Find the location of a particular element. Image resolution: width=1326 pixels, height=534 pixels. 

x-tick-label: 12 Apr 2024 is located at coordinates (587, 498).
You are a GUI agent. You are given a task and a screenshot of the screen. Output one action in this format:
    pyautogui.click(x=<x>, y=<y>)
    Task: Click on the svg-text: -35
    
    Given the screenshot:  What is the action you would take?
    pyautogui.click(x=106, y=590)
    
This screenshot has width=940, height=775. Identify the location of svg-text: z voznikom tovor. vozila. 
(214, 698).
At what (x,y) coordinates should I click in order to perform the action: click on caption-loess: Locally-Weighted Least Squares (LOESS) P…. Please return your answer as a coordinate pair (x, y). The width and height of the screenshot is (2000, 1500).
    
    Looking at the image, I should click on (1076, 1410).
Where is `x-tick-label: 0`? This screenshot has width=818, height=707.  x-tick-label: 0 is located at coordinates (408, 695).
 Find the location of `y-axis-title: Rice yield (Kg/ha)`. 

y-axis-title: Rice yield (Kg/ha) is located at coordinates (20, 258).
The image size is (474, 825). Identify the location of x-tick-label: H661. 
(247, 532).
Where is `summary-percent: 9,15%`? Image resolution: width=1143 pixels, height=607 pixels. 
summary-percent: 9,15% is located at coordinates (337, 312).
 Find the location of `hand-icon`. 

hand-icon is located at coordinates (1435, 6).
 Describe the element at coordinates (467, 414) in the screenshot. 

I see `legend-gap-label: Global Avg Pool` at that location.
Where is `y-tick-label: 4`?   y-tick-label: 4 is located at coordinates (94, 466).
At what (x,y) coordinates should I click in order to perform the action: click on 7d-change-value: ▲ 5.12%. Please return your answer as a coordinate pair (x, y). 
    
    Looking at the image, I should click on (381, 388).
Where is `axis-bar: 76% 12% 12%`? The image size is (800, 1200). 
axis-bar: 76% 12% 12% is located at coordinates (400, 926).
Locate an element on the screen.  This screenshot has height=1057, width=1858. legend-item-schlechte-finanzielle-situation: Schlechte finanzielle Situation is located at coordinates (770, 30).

┄┄┄┄┄┄┄┄┄┄┄┄┄┄┄┄┄┄┄┄

Exercise brief » Please repeat the lines above, swapping "Image resolution" for "Screen resolution" and leaving everything else unchanged.

Reply »
Find the location of a particular element. Screen resolution: width=1326 pixels, height=534 pixels. 

x-tick-label: 12 Apr 2024 is located at coordinates (587, 498).
You are a GUI agent. You are given a task and a screenshot of the screen. Output one action in this format:
    pyautogui.click(x=<x>, y=<y>)
    Task: Click on the svg-text: -35
    
    Given the screenshot:  What is the action you would take?
    pyautogui.click(x=106, y=590)
    
This screenshot has width=940, height=775. Identify the location of svg-text: z voznikom tovor. vozila. 
(214, 698).
At what (x,y) coordinates should I click in order to perform the action: click on caption-loess: Locally-Weighted Least Squares (LOESS) P…. Please return your answer as a coordinate pair (x, y). The width and height of the screenshot is (2000, 1500).
    
    Looking at the image, I should click on (1076, 1410).
Where is `x-tick-label: 0`? This screenshot has width=818, height=707.  x-tick-label: 0 is located at coordinates (408, 695).
 Find the location of `y-axis-title: Rice yield (Kg/ha)`. 

y-axis-title: Rice yield (Kg/ha) is located at coordinates (20, 258).
The image size is (474, 825). Identify the location of x-tick-label: H661. 
(247, 532).
Where is `summary-percent: 9,15%`? Screen resolution: width=1143 pixels, height=607 pixels. 
summary-percent: 9,15% is located at coordinates (337, 312).
 Find the location of `hand-icon`. 

hand-icon is located at coordinates (1435, 6).
 Describe the element at coordinates (467, 414) in the screenshot. 

I see `legend-gap-label: Global Avg Pool` at that location.
Where is `y-tick-label: 4`?   y-tick-label: 4 is located at coordinates (94, 466).
At what (x,y) coordinates should I click in order to perform the action: click on 7d-change-value: ▲ 5.12%. Please return your answer as a coordinate pair (x, y). 
    
    Looking at the image, I should click on (381, 388).
Where is `axis-bar: 76% 12% 12%`? The image size is (800, 1200). 
axis-bar: 76% 12% 12% is located at coordinates (400, 926).
Locate an element on the screen.  This screenshot has height=1057, width=1858. legend-item-schlechte-finanzielle-situation: Schlechte finanzielle Situation is located at coordinates (770, 30).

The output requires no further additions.